Texto de lectura ->
“Jesús propuso a la gente esta parábola: El reino de los cielos se parece a un hombre que sembró buena semilla en su campo; pero mientras todos dormían vino su enemigo, sembró cizaña en medio del trigo y se fue. Cuando creció el trigo y aparecieron las espigas, también apareció la cizaña. Los siervos fueron a ver entonces al padre de familia y le dijeron: ‘Señor, ¿no era que habías sembrado semilla buena en tu campo? ¿Cómo es que ahora hay cizaña?’ El les respondió: ‘Un enemigo hizo esto’. Los siervos replicaron: ‘¿Quieres que vayamos a arrancarla?’ No –les dijo- porque al arrancar la cizaña corren el peligro de arrancar también el trigo. Dejen que crezcan juntos hasta la cosecha, y entonces diré a los cosechadores: arranquen primero la cizaña y átenla en manojos para quemarla, y luego recojan el trigo en mi granero.

Objetivo ->
Copia completa la parábola del trigo y la cizaña, sin alterar una sola palabra ni signo.

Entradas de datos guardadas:

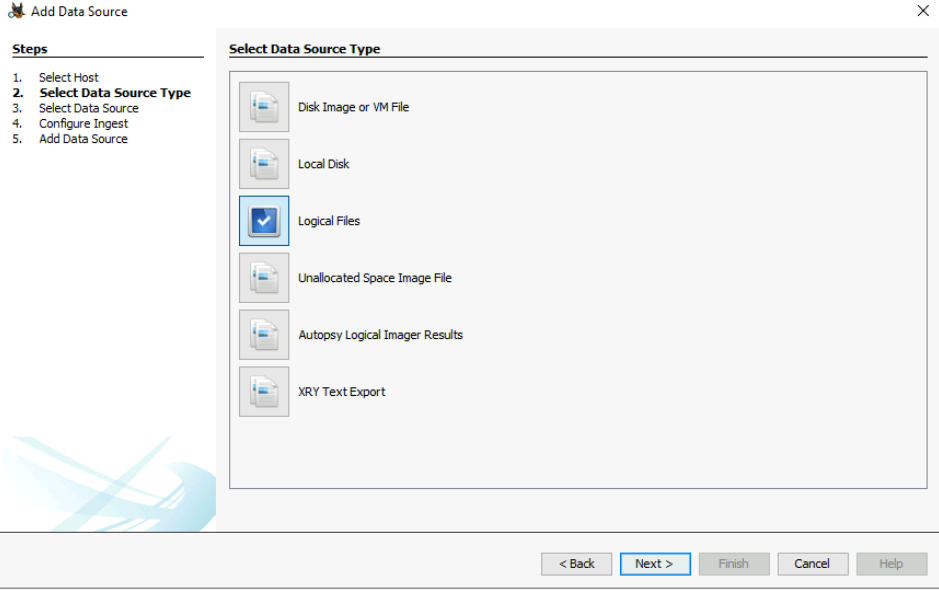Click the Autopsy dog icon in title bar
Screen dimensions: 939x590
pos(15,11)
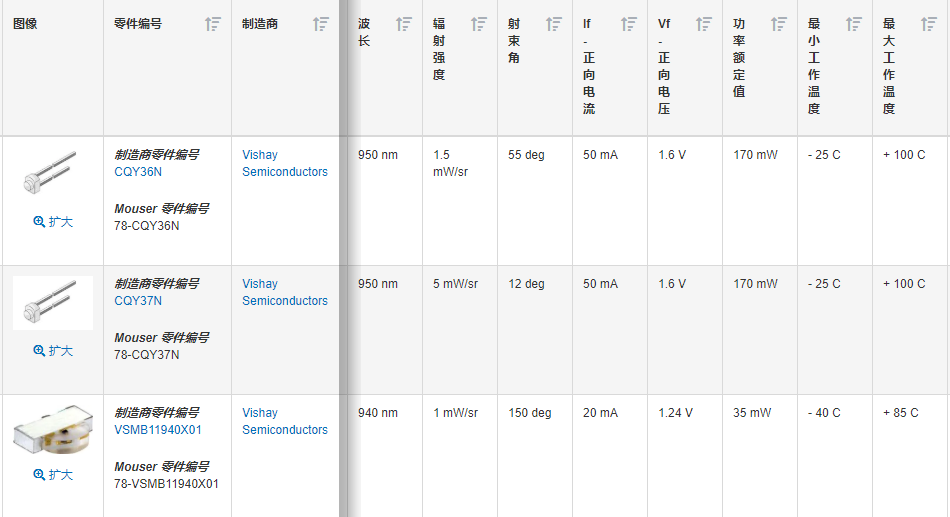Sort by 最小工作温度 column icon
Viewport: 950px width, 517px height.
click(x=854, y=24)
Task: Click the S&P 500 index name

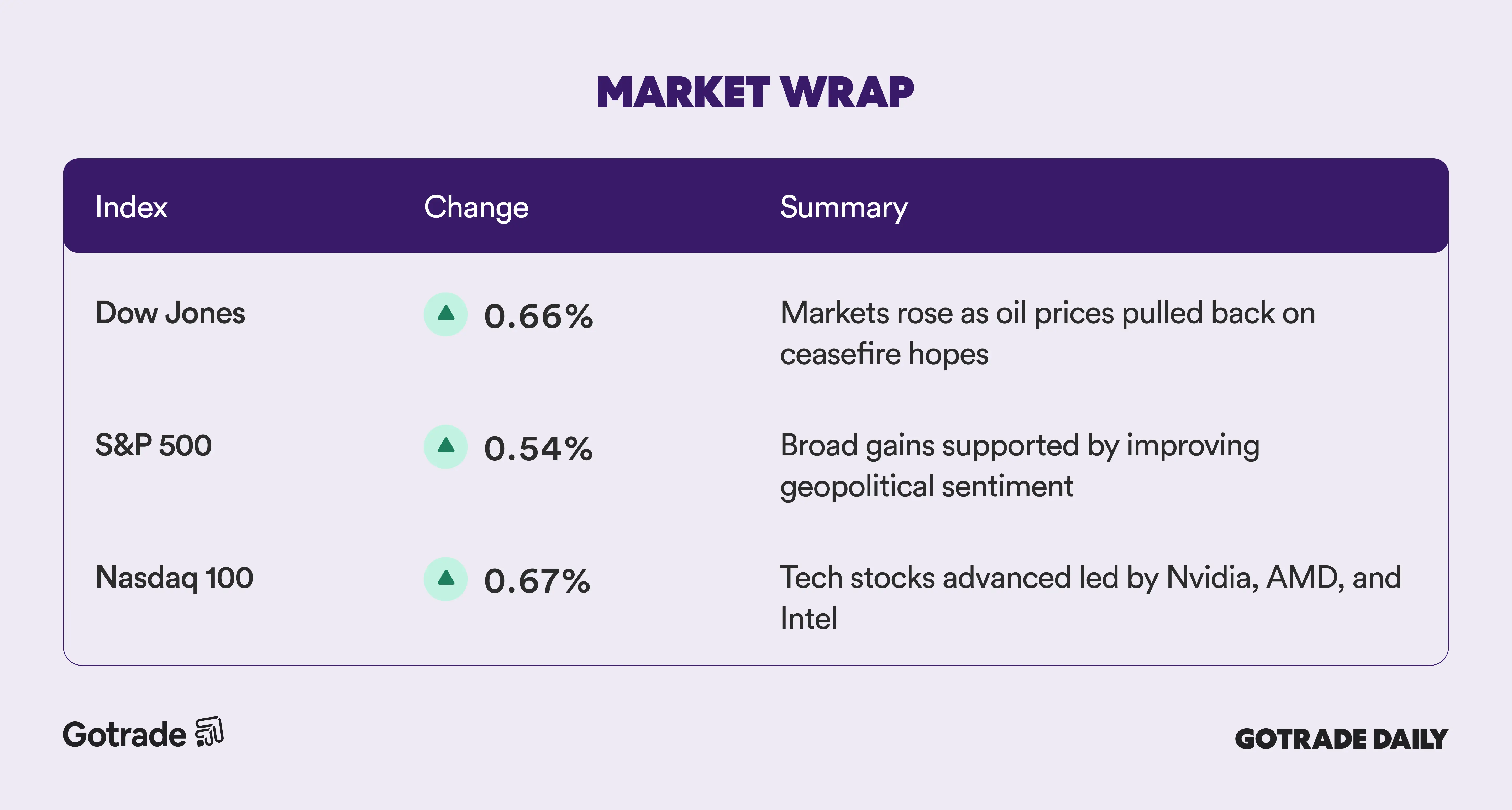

Solución ->
“Jesús propuso a la gente esta parábola: El reino de los cielos se parece a un hombre que sembró buena semilla en su campo; pero mientras todos dormían vino su enemigo, sembró cizaña en medio del trigo y se fue. Cuando creció el trigo y aparecieron las espigas, también apareció la cizaña. Los siervos fueron a ver entonces al padre de familia y le dijeron: ‘Señor, ¿no era que habías sembrado semilla buena en tu campo? ¿Cómo es que ahora hay cizaña?’ El les respondió: ‘Un enemigo hizo esto’. Los siervos replicaron: ‘¿Quieres que vayamos a arrancarla?’ No –les dijo- porque al arrancar la cizaña corren el peligro de arrancar también el trigo. Dejen que crezcan juntos hasta la cosecha, y entonces diré a los cosechadores: arranquen primero la cizaña y átenla en manojos para quemarla, y luego recojan el trigo en mi granero.